The South African Human Rights Commission (SAHRC) has laid bare the role of school governing bodies in violating children’s basic human rights through codes of conduct that do not comply with the constitution.

The commission also exposed the complicity of provincial departments of education in the disregard of pupils’ rights by not developing policies to ensure that school codes of conduct are in line with the Bill of Rights.

The provincial inquiry into the right to basic education and the regulation of school uniforms was held in Gqeberha, Eastern Cape this week, led by a panel comprising provincial commission representatives Dr Eileen Carter and Advocate Loyiso Mpondo and chaired by commissioner for basic education Advocate André Gaum.

The inquiry looked into a variety of ways in which codes of conduct promote discrimination and inequality, from uniforms and hairstyles to freedom of expression pertaining to religious and cultural beliefs.

The inquiry heard representations from academic scholars, the Commission for Gender Equality, LGBTQI activists, teachers unions, the MEC for
education in the province, the office of the premier and independent schools.

“Many schools still have codes of conduct that are discriminatory and exclusionary,” said Gaum, noting that this was despite 27 years of democracy.

He said the commission had called on the national and provincial departments of education to do an audit on schools’ codes of conduct to check compliance with the Bill of Rights. “Nothing much has happened.”

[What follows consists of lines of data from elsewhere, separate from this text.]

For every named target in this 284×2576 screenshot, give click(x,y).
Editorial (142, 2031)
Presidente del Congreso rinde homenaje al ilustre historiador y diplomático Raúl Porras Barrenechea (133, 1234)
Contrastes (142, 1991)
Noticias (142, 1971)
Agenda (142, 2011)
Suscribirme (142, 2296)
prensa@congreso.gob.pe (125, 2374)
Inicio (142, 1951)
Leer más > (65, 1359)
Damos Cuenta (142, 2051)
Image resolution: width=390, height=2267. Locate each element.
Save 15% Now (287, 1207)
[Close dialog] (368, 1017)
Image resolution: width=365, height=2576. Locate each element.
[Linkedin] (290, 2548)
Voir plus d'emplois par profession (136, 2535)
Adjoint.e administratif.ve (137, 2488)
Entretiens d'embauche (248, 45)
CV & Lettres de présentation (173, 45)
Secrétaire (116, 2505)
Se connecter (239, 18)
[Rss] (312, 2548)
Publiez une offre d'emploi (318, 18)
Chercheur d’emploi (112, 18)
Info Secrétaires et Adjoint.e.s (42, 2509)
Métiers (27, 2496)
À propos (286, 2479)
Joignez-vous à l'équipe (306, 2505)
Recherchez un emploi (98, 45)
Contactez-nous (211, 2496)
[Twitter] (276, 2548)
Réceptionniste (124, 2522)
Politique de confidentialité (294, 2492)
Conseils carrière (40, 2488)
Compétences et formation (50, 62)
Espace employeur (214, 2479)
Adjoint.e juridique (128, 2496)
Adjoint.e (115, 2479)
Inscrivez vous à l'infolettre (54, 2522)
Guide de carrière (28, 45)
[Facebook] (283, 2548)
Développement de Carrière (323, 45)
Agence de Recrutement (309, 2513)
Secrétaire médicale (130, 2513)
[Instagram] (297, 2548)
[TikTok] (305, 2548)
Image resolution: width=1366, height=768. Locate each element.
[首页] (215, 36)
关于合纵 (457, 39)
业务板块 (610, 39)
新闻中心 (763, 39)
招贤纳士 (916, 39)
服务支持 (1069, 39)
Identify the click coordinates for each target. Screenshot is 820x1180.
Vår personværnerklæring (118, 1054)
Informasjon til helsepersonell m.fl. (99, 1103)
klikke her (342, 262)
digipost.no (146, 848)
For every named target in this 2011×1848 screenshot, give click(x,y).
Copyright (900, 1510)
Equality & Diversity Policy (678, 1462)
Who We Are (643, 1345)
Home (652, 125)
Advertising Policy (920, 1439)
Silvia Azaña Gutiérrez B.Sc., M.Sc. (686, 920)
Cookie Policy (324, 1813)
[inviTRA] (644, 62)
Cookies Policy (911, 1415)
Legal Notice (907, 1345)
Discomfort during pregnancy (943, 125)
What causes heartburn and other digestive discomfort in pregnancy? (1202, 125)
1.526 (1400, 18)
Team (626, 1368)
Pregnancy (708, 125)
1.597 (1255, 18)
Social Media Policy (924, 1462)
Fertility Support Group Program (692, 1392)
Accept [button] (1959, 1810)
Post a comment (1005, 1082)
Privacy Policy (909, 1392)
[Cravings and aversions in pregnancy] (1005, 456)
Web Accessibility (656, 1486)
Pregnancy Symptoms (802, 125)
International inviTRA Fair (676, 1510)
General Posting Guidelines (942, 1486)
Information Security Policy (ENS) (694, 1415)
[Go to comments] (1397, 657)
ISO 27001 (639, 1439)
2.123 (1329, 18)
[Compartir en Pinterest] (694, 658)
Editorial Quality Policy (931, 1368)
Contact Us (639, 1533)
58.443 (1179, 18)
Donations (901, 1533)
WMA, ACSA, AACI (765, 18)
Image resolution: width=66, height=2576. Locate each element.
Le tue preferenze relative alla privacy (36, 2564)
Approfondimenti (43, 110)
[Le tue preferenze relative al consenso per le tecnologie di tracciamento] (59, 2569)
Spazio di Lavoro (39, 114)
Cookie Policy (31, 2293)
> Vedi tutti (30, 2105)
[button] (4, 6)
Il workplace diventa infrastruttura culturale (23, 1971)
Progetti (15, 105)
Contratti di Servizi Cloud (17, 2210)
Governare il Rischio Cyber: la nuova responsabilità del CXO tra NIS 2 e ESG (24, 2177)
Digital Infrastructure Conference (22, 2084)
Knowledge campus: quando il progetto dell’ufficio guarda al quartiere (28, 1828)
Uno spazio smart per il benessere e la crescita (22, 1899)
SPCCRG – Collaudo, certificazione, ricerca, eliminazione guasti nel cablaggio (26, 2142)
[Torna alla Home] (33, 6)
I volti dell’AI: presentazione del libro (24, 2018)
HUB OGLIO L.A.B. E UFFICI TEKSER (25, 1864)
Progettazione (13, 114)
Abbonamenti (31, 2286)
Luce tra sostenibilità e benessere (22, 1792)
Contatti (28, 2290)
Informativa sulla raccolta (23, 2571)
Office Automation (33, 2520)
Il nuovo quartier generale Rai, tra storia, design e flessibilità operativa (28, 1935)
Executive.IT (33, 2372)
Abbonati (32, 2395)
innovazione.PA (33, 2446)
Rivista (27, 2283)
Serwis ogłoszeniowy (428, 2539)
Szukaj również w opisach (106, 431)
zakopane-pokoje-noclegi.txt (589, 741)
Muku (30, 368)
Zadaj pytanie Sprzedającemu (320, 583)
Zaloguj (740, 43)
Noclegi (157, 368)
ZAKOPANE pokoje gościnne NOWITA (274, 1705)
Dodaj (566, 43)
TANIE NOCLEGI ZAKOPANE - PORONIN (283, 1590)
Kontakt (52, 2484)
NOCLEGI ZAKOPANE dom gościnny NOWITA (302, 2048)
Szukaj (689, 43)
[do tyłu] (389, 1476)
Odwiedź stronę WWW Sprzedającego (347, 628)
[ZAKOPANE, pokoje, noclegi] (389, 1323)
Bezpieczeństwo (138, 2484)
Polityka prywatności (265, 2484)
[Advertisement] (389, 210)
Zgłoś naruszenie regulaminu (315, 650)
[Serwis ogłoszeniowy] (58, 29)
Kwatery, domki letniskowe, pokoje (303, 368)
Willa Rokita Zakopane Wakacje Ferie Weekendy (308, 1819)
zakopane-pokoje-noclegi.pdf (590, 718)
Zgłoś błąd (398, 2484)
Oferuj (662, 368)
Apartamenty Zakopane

He said the Department of Basic Education (DBE) had “draft national guidelines on school uniforms”  that were written in 2006.

The proposal for human rights-oriented codes of conduct was received with mixed reaction.

Brett Mitchell, representing the National Professional Teachers’ Organisation of South Africa in Eastern Cape, said the union preferred the education and training approach to deal with issues relating to discrimination and exclusion, giving examples of different courses that the union offered to better equip its members.

The MEC for education in Eastern Cape, Fundile Gade, submitted that the province was finalising guidelines, including those for uniforms.

When probed about the department’s position on gender-neutral uniforms, hair and the wearing of religious and cultural items, Gade said they still needed extensive consultation with stakeholders.

“You have to comply with human rights; you can’t buy into human rights,” said Gaum. “Resistance or no resistance, the death penalty was abolished. Corporal punishment was abolished in schools.”

The office of the premier, represented by Advocate Rupert Fortune, was called out for not being supportive of the plight of the LGBTQI community by  ignoring their petition, which raised some of the issues discussed at the inquiry.

“What we think is a softer issue can be an issue of life or death,” said Mpondo.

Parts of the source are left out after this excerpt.